=== Description of the task ===
This exercise calls for every record to be returned exactly, with pictures removed.

== Data listing

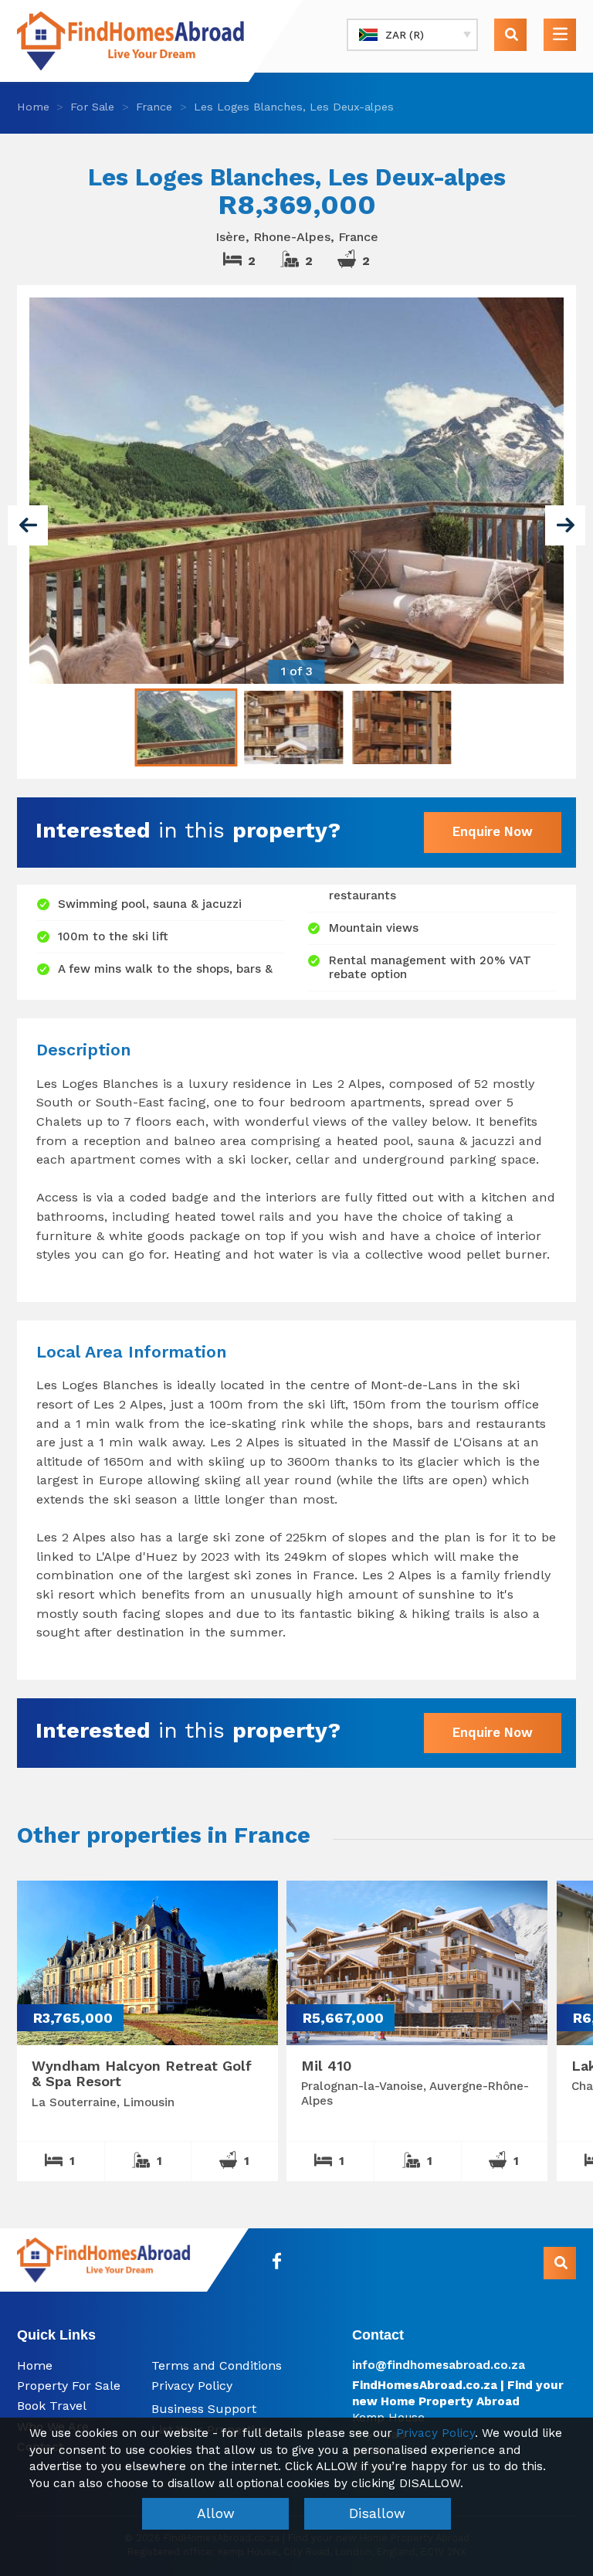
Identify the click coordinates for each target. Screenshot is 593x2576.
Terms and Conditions (216, 2365)
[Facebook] (277, 2261)
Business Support (203, 2408)
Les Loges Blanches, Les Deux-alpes (294, 106)
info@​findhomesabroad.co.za (438, 2365)
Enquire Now (492, 831)
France (154, 106)
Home (33, 106)
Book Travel (51, 2405)
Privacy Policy (191, 2385)
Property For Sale (68, 2385)
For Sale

====

=== Written reply ===
Identify the click coordinates for each target. Screenshot is 593x2576.
Terms and Conditions (216, 2365)
[Facebook] (277, 2261)
Business Support (203, 2408)
Les Loges Blanches, Les Deux-alpes (294, 106)
info@​findhomesabroad.co.za (438, 2365)
Enquire Now (492, 831)
France (154, 106)
Home (33, 106)
Book Travel (51, 2405)
Privacy Policy (191, 2385)
Property For Sale (68, 2385)
For Sale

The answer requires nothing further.